* THE PROBLEM
Tell how many lines of the material below hold "computer". The reply is that number alone.

* SUPPLIED RECORDS

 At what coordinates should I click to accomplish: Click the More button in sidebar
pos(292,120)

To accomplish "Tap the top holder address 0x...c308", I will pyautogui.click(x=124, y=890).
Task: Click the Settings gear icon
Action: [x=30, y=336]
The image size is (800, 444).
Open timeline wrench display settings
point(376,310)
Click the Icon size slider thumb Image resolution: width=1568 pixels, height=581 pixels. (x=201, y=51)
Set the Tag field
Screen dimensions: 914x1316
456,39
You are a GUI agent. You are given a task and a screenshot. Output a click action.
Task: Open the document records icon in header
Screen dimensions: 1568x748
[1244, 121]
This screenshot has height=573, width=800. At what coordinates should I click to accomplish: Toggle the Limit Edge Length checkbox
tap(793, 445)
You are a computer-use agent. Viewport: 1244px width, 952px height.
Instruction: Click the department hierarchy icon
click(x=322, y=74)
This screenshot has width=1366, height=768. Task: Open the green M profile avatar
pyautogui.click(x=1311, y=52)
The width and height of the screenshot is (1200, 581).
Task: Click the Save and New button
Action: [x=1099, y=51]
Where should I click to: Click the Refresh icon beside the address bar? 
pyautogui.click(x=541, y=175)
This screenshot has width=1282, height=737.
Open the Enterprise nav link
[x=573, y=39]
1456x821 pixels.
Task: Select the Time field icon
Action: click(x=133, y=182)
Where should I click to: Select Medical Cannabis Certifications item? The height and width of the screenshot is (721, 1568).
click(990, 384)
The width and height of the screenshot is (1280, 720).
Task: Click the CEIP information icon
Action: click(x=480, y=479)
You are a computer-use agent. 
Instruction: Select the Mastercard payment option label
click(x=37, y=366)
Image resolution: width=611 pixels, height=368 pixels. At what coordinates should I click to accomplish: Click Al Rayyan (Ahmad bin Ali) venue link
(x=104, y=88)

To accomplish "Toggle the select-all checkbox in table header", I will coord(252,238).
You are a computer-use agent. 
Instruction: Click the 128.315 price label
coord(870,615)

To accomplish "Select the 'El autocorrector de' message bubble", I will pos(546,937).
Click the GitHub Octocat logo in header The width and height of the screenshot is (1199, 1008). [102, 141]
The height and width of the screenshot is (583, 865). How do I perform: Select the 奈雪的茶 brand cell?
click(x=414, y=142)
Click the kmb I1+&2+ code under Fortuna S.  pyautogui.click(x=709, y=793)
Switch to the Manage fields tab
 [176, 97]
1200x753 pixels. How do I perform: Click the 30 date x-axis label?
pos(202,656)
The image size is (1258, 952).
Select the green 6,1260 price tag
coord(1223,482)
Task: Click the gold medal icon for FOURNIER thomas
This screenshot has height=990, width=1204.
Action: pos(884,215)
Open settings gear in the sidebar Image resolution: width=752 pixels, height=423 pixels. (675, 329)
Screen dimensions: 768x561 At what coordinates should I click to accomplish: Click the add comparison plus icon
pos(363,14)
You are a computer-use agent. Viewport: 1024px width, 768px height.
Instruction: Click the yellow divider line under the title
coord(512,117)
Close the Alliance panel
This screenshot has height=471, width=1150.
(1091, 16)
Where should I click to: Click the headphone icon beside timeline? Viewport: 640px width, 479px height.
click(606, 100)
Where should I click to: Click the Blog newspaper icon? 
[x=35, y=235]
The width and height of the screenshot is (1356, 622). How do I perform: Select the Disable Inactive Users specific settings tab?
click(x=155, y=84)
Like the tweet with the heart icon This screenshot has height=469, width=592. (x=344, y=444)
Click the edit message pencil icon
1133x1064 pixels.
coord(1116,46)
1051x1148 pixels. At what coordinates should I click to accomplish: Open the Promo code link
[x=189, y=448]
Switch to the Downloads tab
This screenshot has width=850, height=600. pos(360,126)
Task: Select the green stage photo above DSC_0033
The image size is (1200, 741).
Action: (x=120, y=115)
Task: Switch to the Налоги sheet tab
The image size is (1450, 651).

* REPLY TO THE TASK
4